::: Document passage
In some embodiments, additional sensors may also be used in parallel with the at least one NIRS probe 104. For example, pressure, temperature sensors (and/or one or more same and/or distinct physiological sensors or like components operable to interface with the user (e.g. via a direct or indirect user contact, such as a skin contact or like interface operable in contact with or in close proximity to the user's skin or body) may also be used to acquire environmental and/or physiological signals and operatively connected to the digital data processor 106, either for direct transmission to the digital user interface 110 or to be used as additional input in the determination of the user's higher or lower health risk rating of hyperoxia, hypoxia, etc. Examples of physiological signals that may be monitored via one or more physiological sensor include, without limitation, electrocardiograms (ECG), electroencephalograms (EEG), breathing rate, VO2, blood pressure, body temperature, etc. As will be discussed below, in some embodiments, one or more physiological signal may be correlated with the NIRS probe signal to provide a more precise quantification of blood oxygen levels.

In some embodiments, user body position may also be monitored with one or more accelerometers (not shown), as the user body position affects the flow of blood to the head region (as will be explained below) and thus the spectral response. Therefore, in some embodiments, system 100 may further comprise one or more accelerometers communicatively linked to digital data processor 106 to detect changes in user body position or orientation (e.g. sitting or supine).

In some embodiments, system 100 may further comprise an internal memory or data storage module (not shown) communicatively linked to digital data processor 106 to store additional data which may be used to improve the monitoring capabilities of system 100. For example, and without limitation, a spectral database comprising information about the spectral signature of one or more known chromophores may be stored therein.

In some embodiments, digital data processor 106 may further be configured to provide additional features, such as an artificial-intelligence-based monitoring system (not shown). In some embodiments, digital data processor may be configured to run an artificial intelligence program to provide user-specific automated or semi-automated oxygen monitoring, as will be explained below.

Furthermore, digital data processor 106 may also, in some embodiments, be communicatively linked to the oxygen providing apparatus/device 102 so as to regulate the flow of gas to the user, depending on the user's blood oxygen levels being monitored.
::::::
::: Data
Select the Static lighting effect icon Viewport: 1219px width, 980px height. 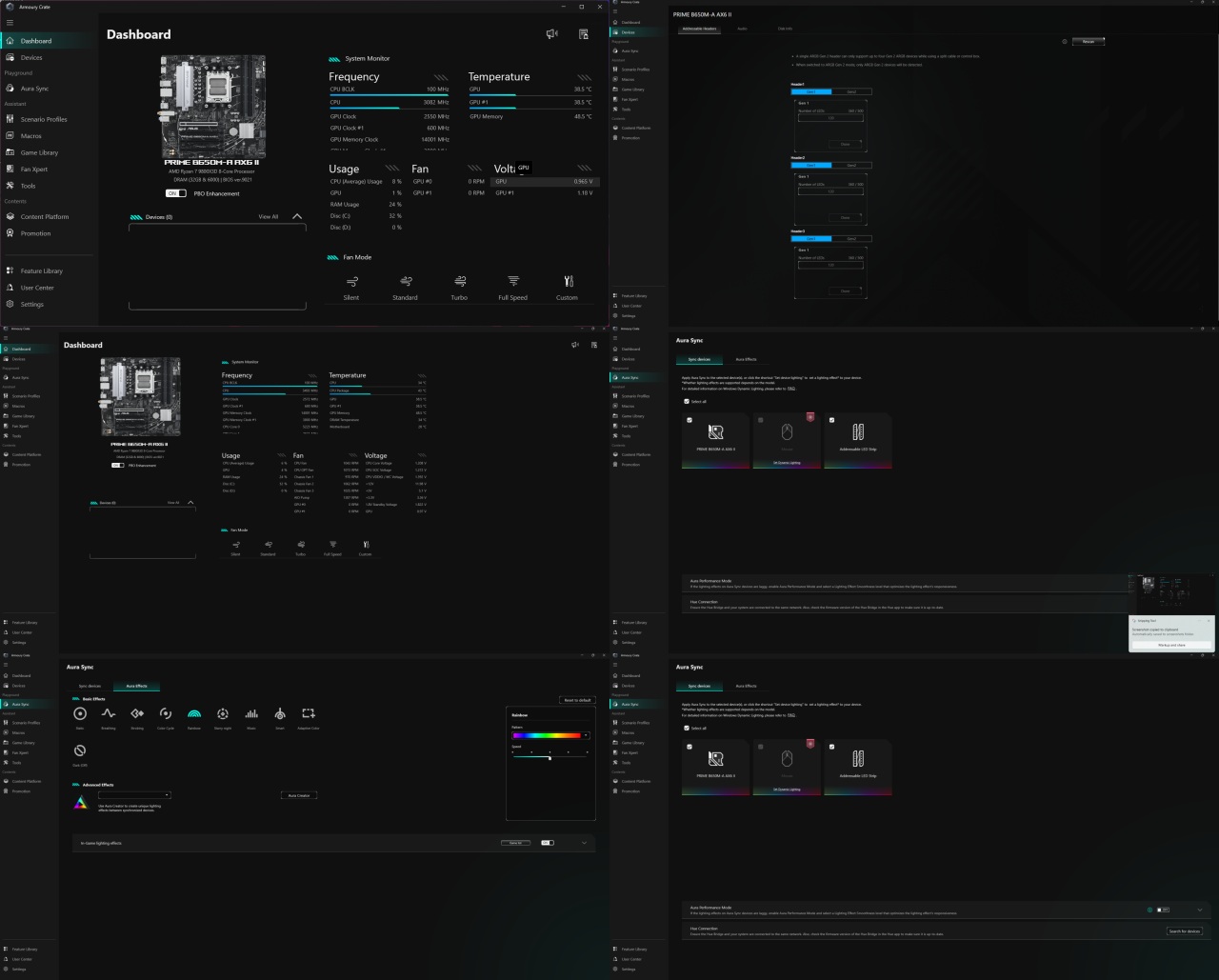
::::::
* **What you need to do**: Summarize the passage on the oxygen monitoring system's optional components in three sentences.

* **Solution**: In some embodiments, pressure, temperature, or physiological sensors may be used alongside the NIRS probe, with their signals sent to the digital user interface or used as additional input in determining the user's health risk rating of hyperoxia or hypoxia. Accelerometers may detect changes in user body position, which affects blood flow to the head and thus the spectral response, and a memory or data storage module may hold data such as a spectral database of known chromophores. The digital data processor may also run an artificial intelligence program for user-specific automated or semi-automated oxygen monitoring, and it may be linked to the oxygen providing device to regulate gas flow according to the user's monitored blood oxygen levels.